I am a writer and retired Registered Massage Therapist (unusually well-trained for a massage therapist, a 3000-hour program). I’m almost done with a Bachelor of Health Sciences degree. I am a peer reviewer for The Natural Standard, and a copyeditor for Science-Based Medicine. My most important qualification is more than a decade of workaholic post-graduate study, clinical experience, and constant conversations with readers from around the world, including many experts who have provided countless suggestions and criticisms.

For more information, see: Who Am I to Say? More information about my qualifications, credentials and professional experiences for my readers and customers.

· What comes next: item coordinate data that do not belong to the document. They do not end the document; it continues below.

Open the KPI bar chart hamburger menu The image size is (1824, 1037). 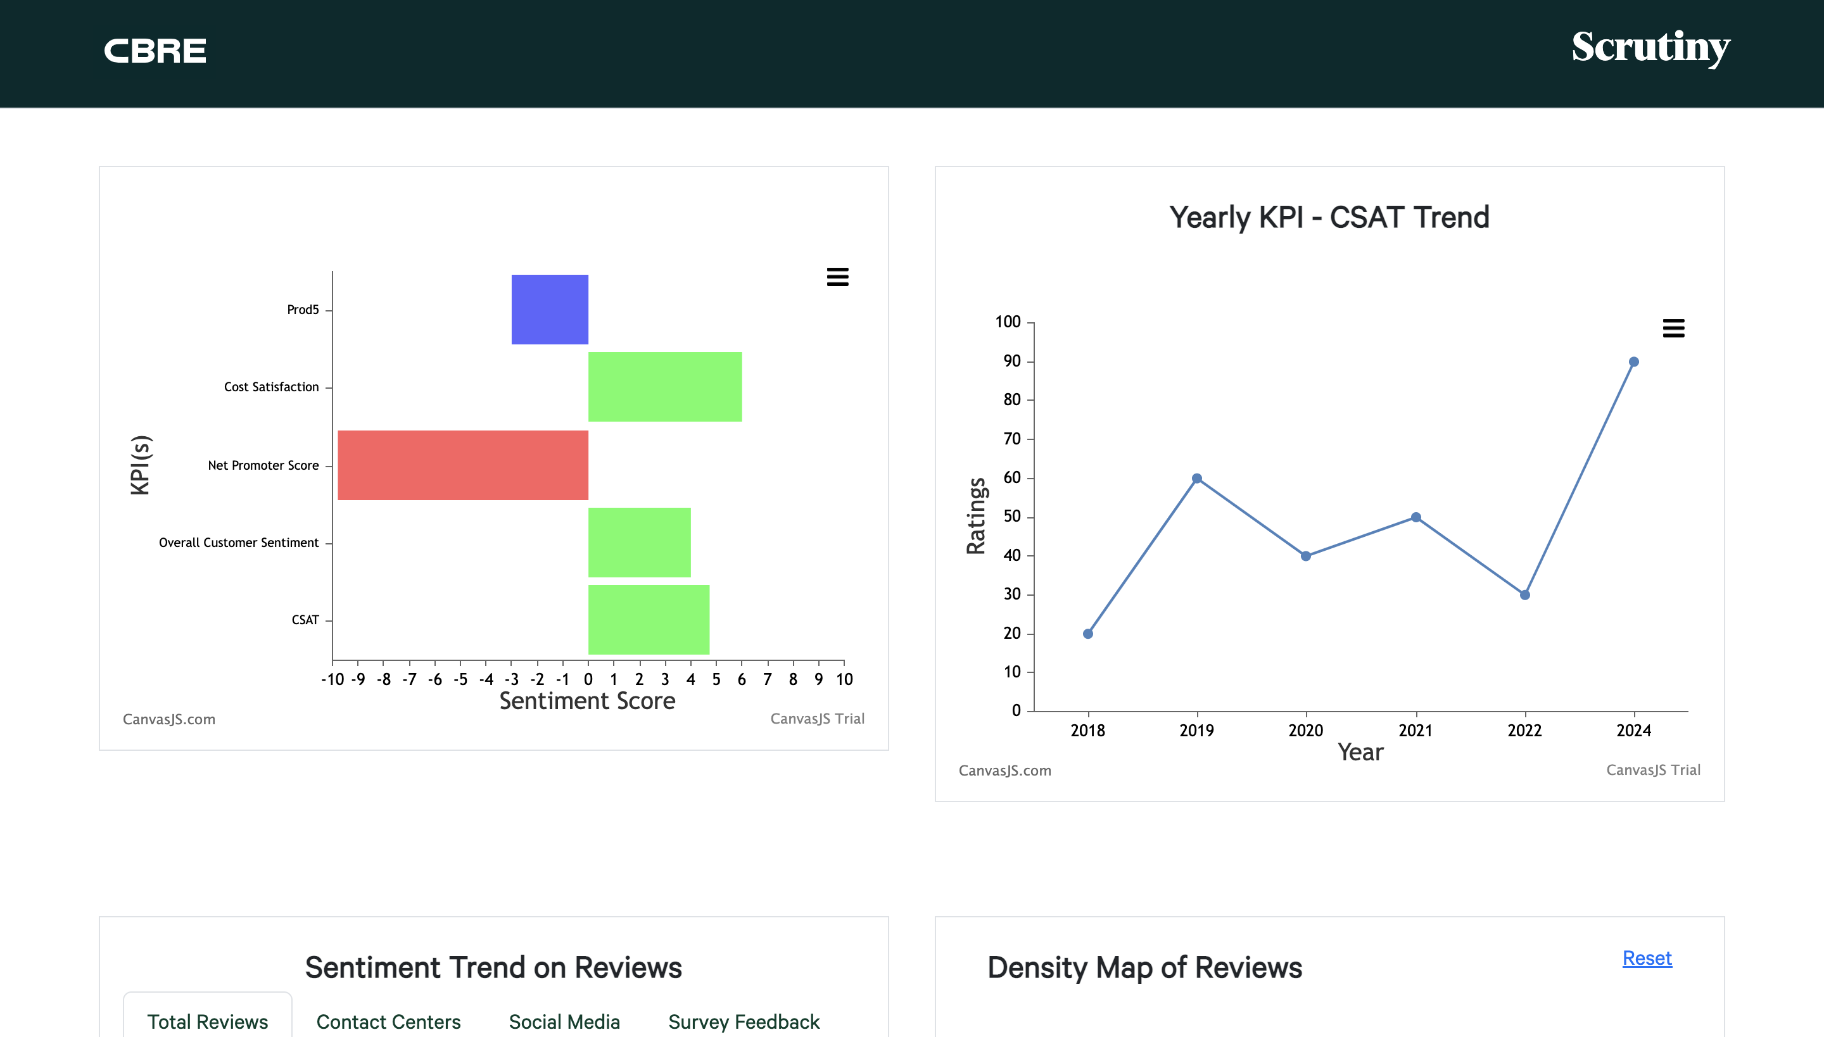coord(837,277)
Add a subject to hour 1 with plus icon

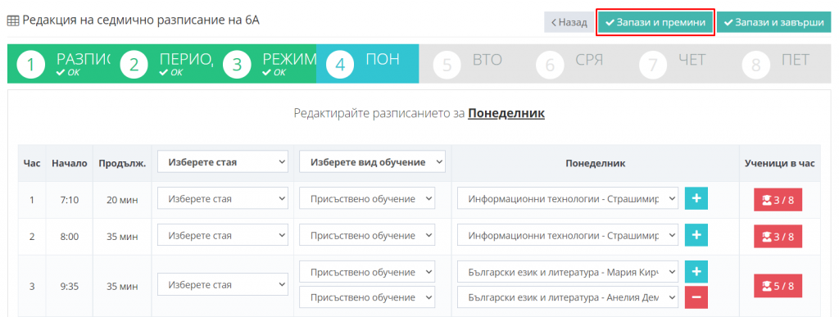(x=696, y=198)

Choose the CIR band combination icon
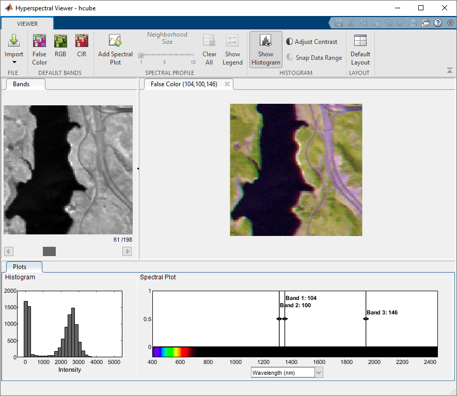coord(82,41)
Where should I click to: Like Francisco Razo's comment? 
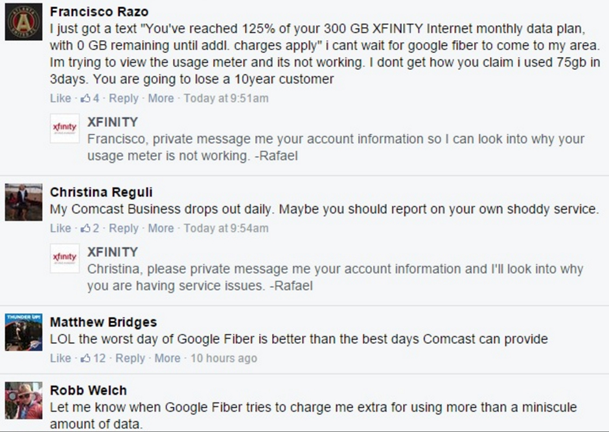(x=60, y=98)
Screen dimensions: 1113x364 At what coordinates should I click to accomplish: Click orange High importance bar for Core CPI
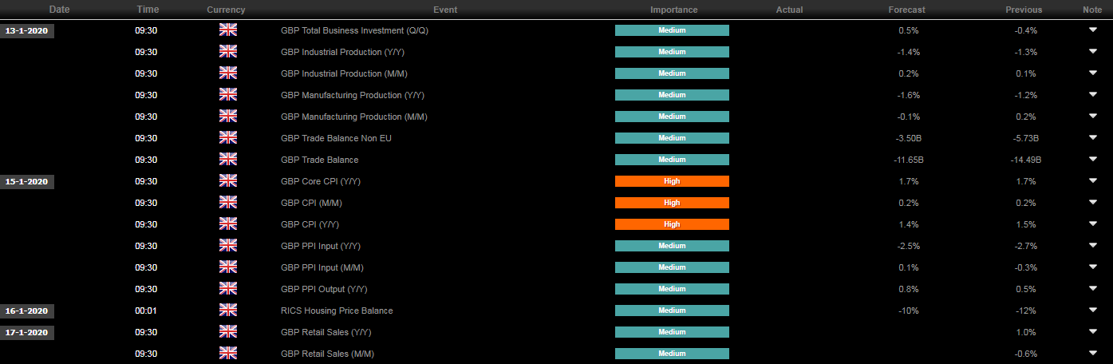click(x=672, y=181)
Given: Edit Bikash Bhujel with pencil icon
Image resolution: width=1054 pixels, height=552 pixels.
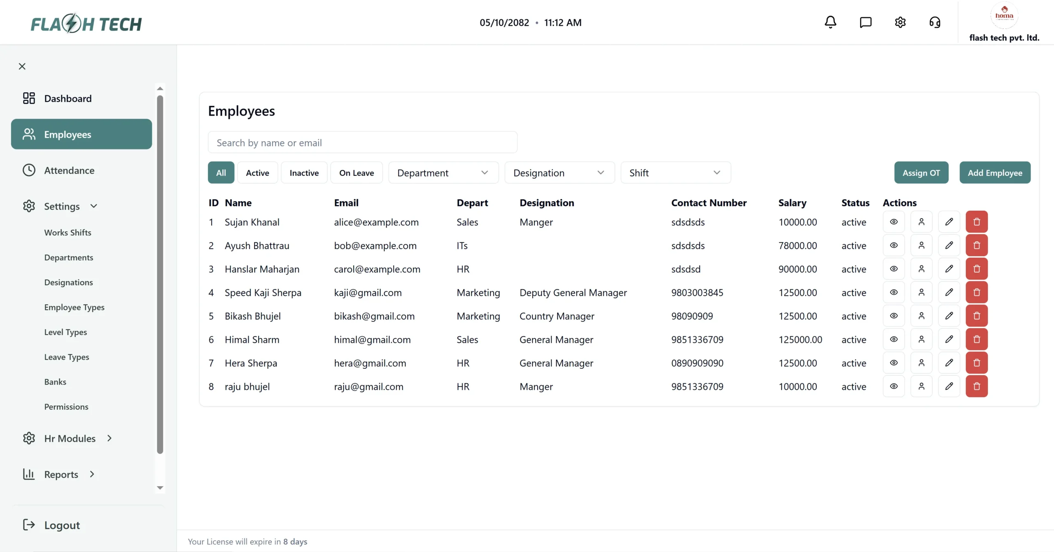Looking at the screenshot, I should pos(949,316).
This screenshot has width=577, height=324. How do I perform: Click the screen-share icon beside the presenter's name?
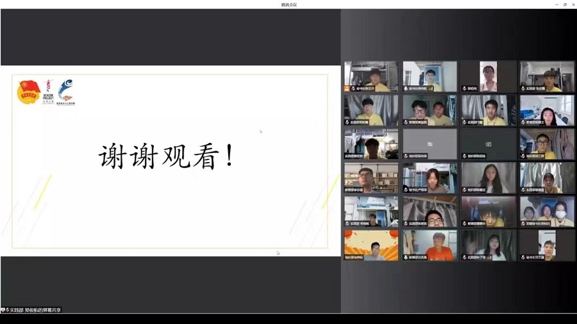pos(3,310)
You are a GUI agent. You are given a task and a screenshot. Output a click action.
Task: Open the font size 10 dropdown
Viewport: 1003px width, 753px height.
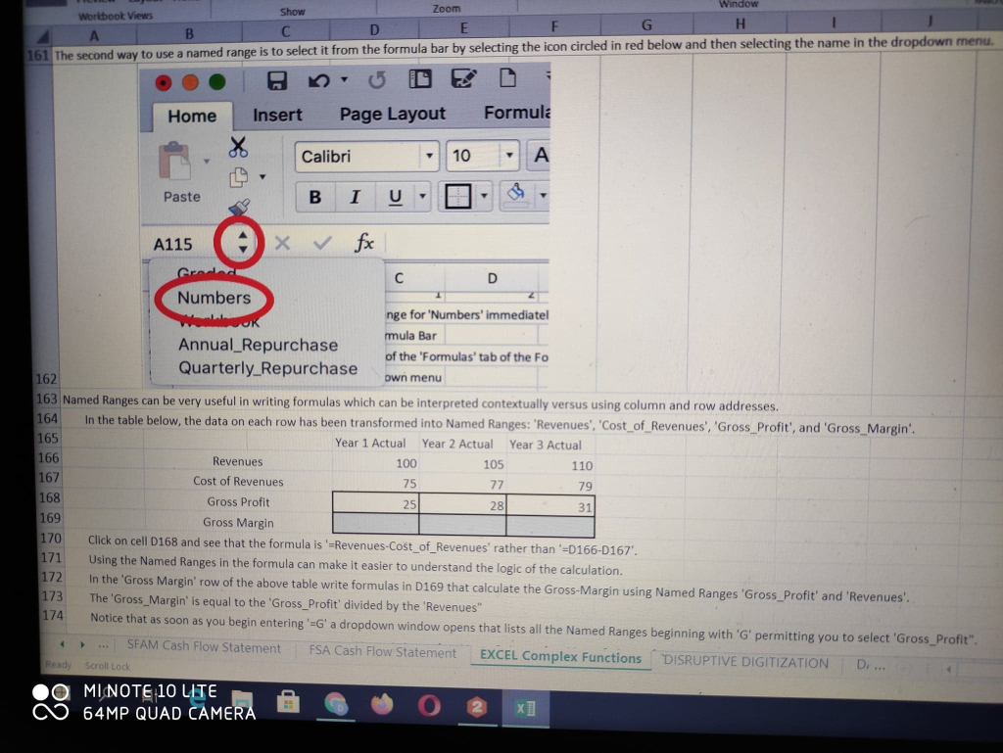coord(510,156)
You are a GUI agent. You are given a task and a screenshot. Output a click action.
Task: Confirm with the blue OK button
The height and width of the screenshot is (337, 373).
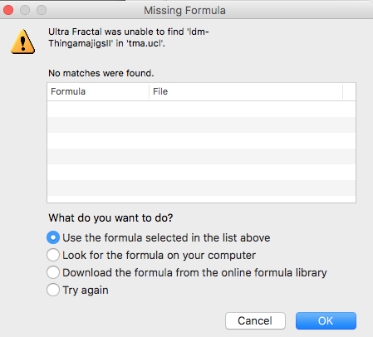[326, 321]
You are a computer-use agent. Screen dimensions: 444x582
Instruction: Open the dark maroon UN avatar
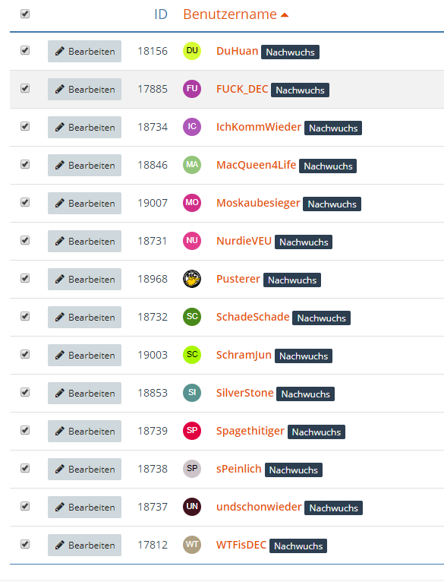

The Vancouver Aquatic Centre is an aging community swimming pool in downtown Vancouver. I live nearby, and I have been visiting frequently for eight years now. I go mostly because they have the strongest hot tub jets I’ve ever encountered. These jets could peel a pineapple. Floating a foot away from them they can still bruise. They can pound life back into stiff and tired muscles in a way that makes ordinary hot tub jets seem like a joke.

I love those jets!

And so do many other people. Both the hot tub and the large sauna at the VAC are extremely busy. At nearly any time of day, this dingy spa in the basement of a windowless old behemoth of 70s architecture is so densely populated that you often can’t get a spot at one of the jets, and it’s standing room only in the sauna. The place seethes with character: thick Russian accents, the shop talk of serious competitive swimmers, the shrill giggling of Chinese girls. A futile sign on the wall says, “No loud talking!” The demographics are about as cosmopolitan as you can imagine, and heavily slanted towards of immigrants, the elderly, athletes, and gays (the VAC is in the West End, Vancouver’s gay neighbourhood). It is, in short, a lively and fascinating place.

Discussions about aches and pains are probably the single most common topic of conversation — in English anyway.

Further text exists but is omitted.